Yo pienso y nosotros hemos posicionado que la solución debe ser basada en los conocimientos, en la comunidad y en la naturaleza. Me refiero a todo tipo de comunidades, indígenas y no indígenas, que están protegiendo la naturaleza.

Por otro lado, ¿considera que hubo algún retroceso, aspectos en contra, para los pueblos indígenas?

Desde mi punto de vista, yo diría que al menos hubo esa intención de involucrar, de participar. Por otro lado, otros sectores indígenas u otros sectores sociales, sí han denunciado que hubo una discriminación en temas de participación. Sabemos que las COP no son espacios oficiales de la sociedad civil, son espacios del gobierno. Ahí la sociedad civil siempre ha hecho una vocería para que cada vez más sean escuchados, entonces, varios grupos denunciaban eso, pero no fue el caso de la estructura del movimiento indígena. Nosotros hemos participado bajo el paraguas de nuestras organizaciones; hay otra sociedad civil u otros grupos indígenas y comunidades locales que no están constituidos orgánicamente mediante una organización, entonces ellos se autoconvocan, se autoorganizan y han sentido que no son tomados en cuenta.

En ese sentido, ¿el espacio que se le otorgó a los pueblos indígenas fue suficiente? ¿Alcanzó para mostrar sus demandas, sus necesidades y sus urgencias o considera que este es el inicio de un proceso para los próximos encuentros de la COP?

En el sistema de la Convención de Cambio Climático hay un canal oficial donde participan los pueblos indígenas y comunidades locales. Las organizaciones pueden generar sus propios espacios, hacen sus “side events” (eventos paralelos), pero lo que yo estaba viendo es que, como pueblos indígenas, deberíamos tener un pabellón, como lo tienen los gobiernos, donde pueden hacer una agenda de exposiciones, presentaciones o lanzamiento de propuestas. Un pabellón grande y que sea público y apoyado por la presidencia de la COP. Lo que ahora tenemos son “side events” donde se participa a través de nuestros aliados y las ONG, pero no hay un espacio propio, nuestro, como organizaciones. Yo estaba proponiendo que, en la próxima, deberíamos de solicitar y tenerlo.

¿Cuál considera que ha sido el impacto en las comunidades por el ingreso de actividades extractivas a sus territorios tras la reactivación económica luego de la pandemia?

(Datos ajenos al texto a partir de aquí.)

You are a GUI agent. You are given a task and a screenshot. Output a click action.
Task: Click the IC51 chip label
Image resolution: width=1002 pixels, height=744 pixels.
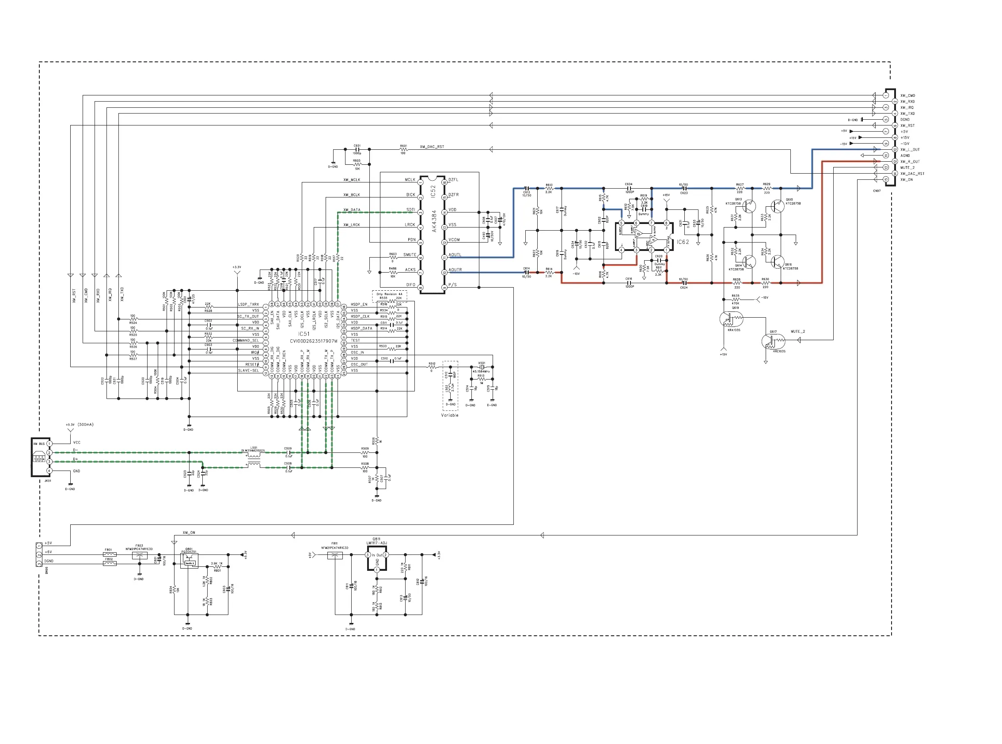[304, 334]

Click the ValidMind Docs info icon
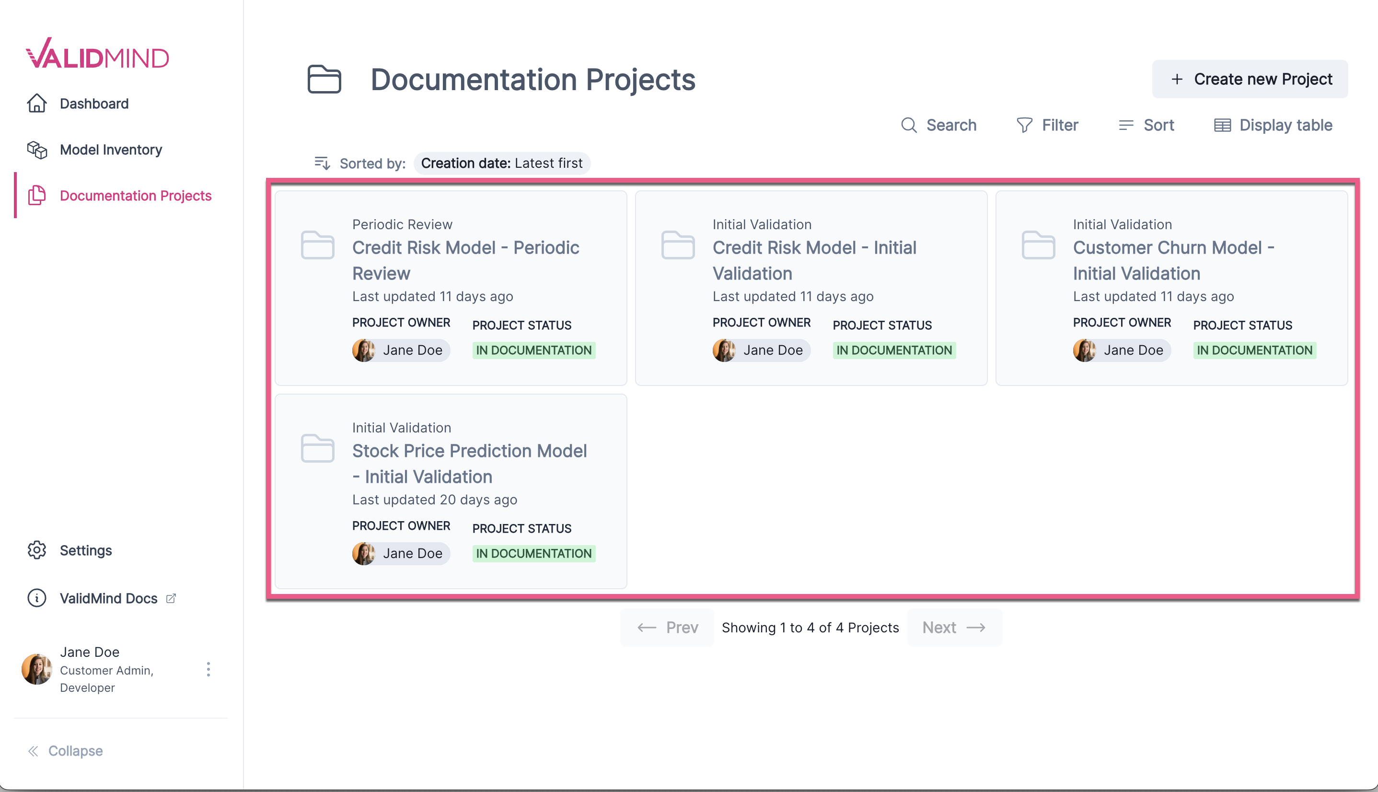[x=37, y=598]
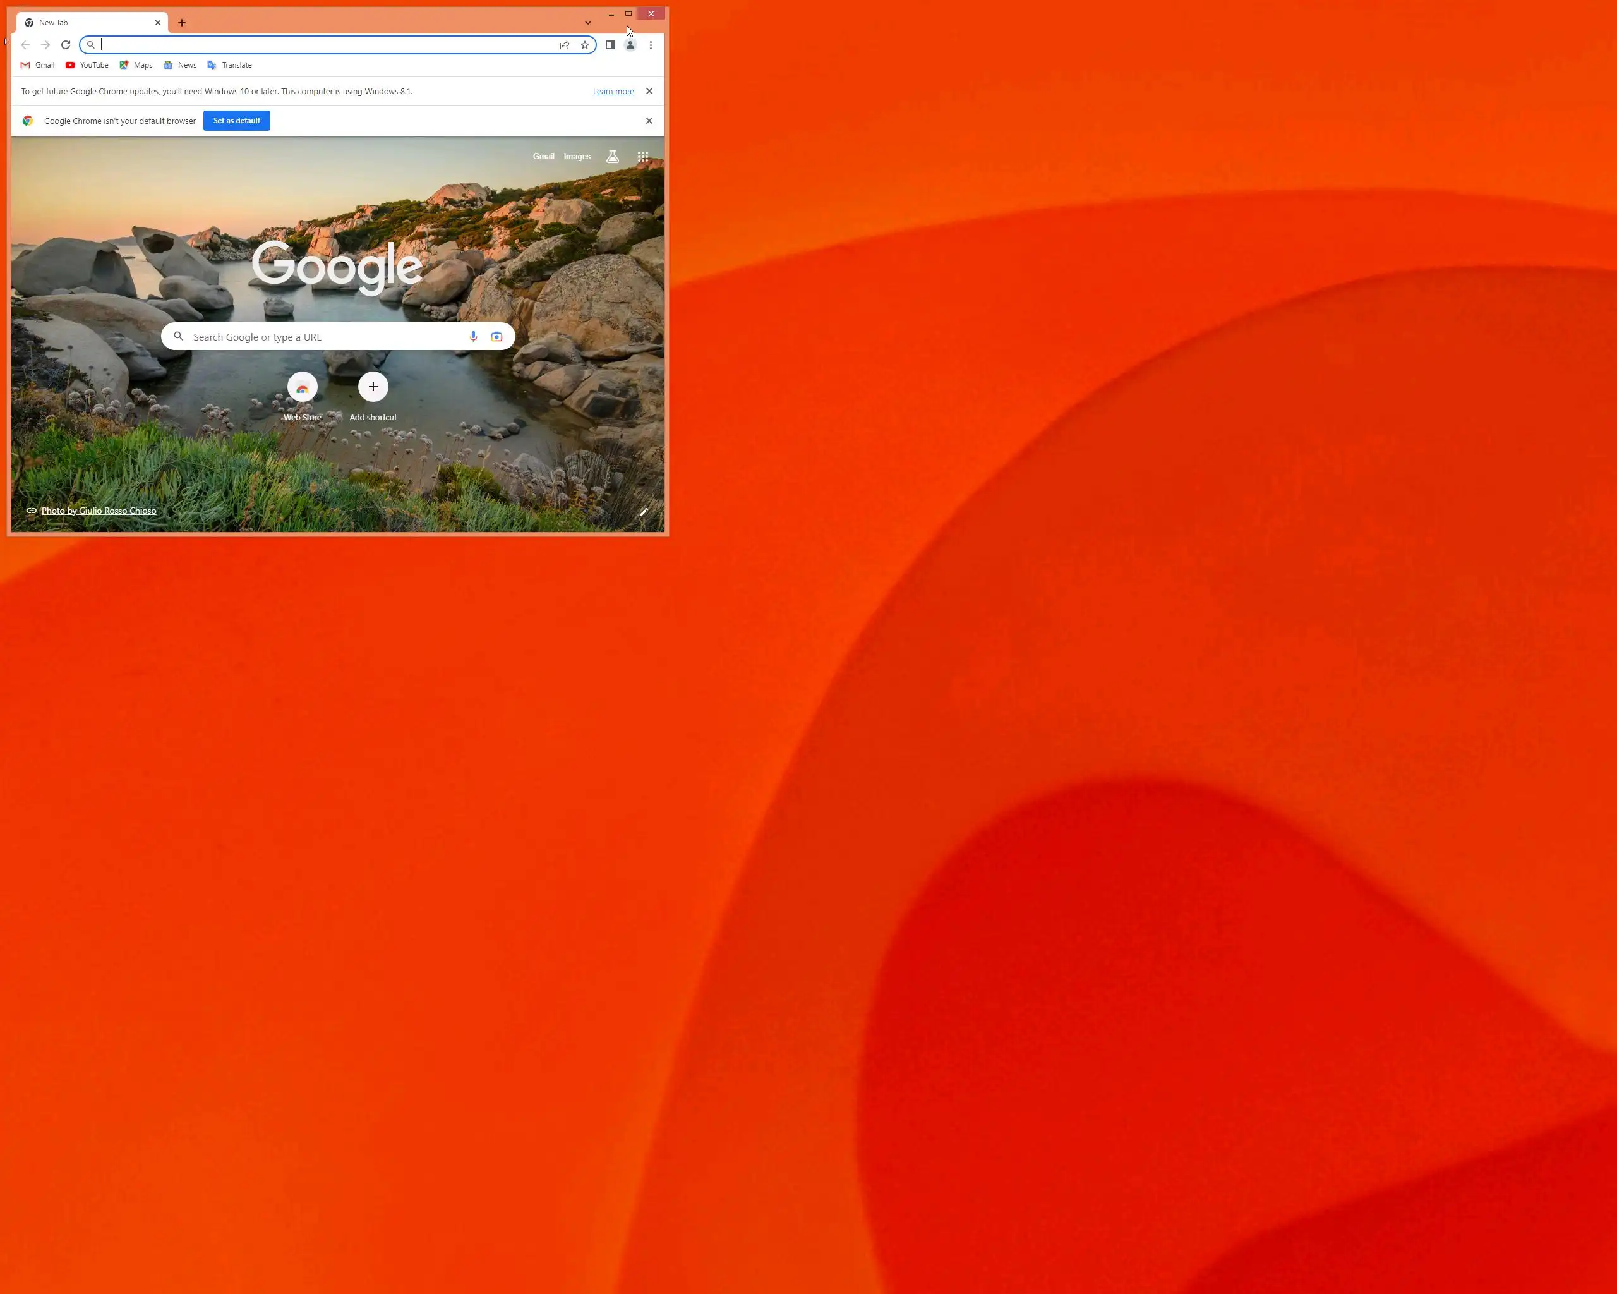1617x1294 pixels.
Task: Open the Search Labs flask icon
Action: (613, 157)
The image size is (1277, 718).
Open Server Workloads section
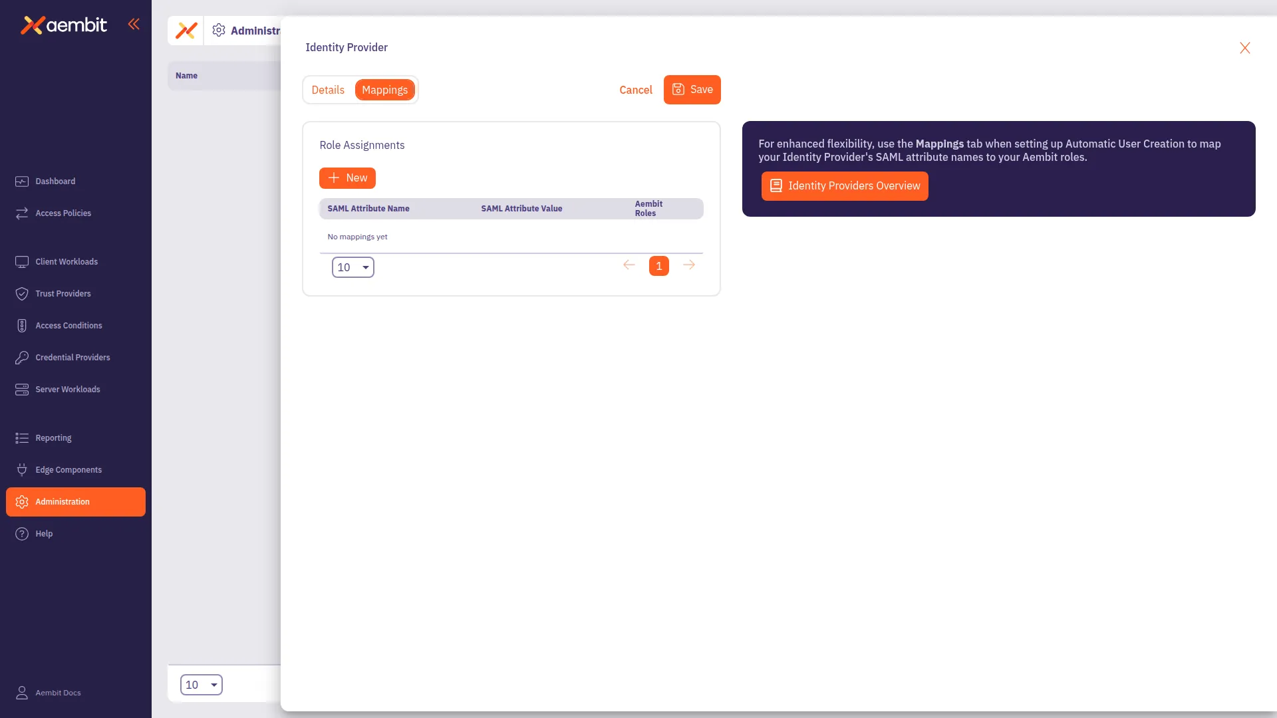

Eso es muy claro. Con el tema de la reactivación económica se ha intensificado, se ha masificado la presión en los territorios indígenas. En varios países, han anunciado algunos gobiernos duplicar la actividad petrolera, minera y otras actividades que están dañando a la naturaleza. Entonces, no hay todavía una muestra de que se respeten los últimos recursos que nos quedan, no hay una muestra de que se va a cambiar este sistema de inversión e invertir más en la naturaleza para protegerla y dejando la inversión en actividades que dañan. Se continúa con ese mecanismo de que en los países en vías de desarrollo, como en Ecuador, Perú y Brasil, más bien se está invirtiendo para dañar o acceder a recursos que tienen los pueblos indígenas y eso implica el respeto a la consulta y consentimiento, eso ha implicado persecución, asesinato y encarcelamiento de los líderes indígenas.

En una de sus participaciones en Glasgow decía que “hay que subirnos todos a la misma canoa”, ¿a qué se refería?

Imaginemos que estamos en un barco, en una canoa, pero aparentemente nosotros estamos destruyendo nuestra canoa. Le estamos haciendo huecos y nos vamos a hundir. Y no tiene que considerarse que “yo no tengo nada que ver, es el problema de los indígenas que están por allá sufriendo, asesinados o que nadie les hace caso”. No es problema solo de los indígenas, sino también de la gente que vive en la ciudad, porque este planeta aparentemente es grande, pero no, es pequeño y si seguimos así todos vamos a perecer, nos vamos a ahogar. O sea, hay que proteger nuestra canoa, hay que proteger nuestra casa, nuestra tierra y esta protección es de todos, o sea, todos tenemos que trabajar. La solución sale de todas las personas, no solamente del capitán de la canoa, sino de toda la gente que viene en la canoa.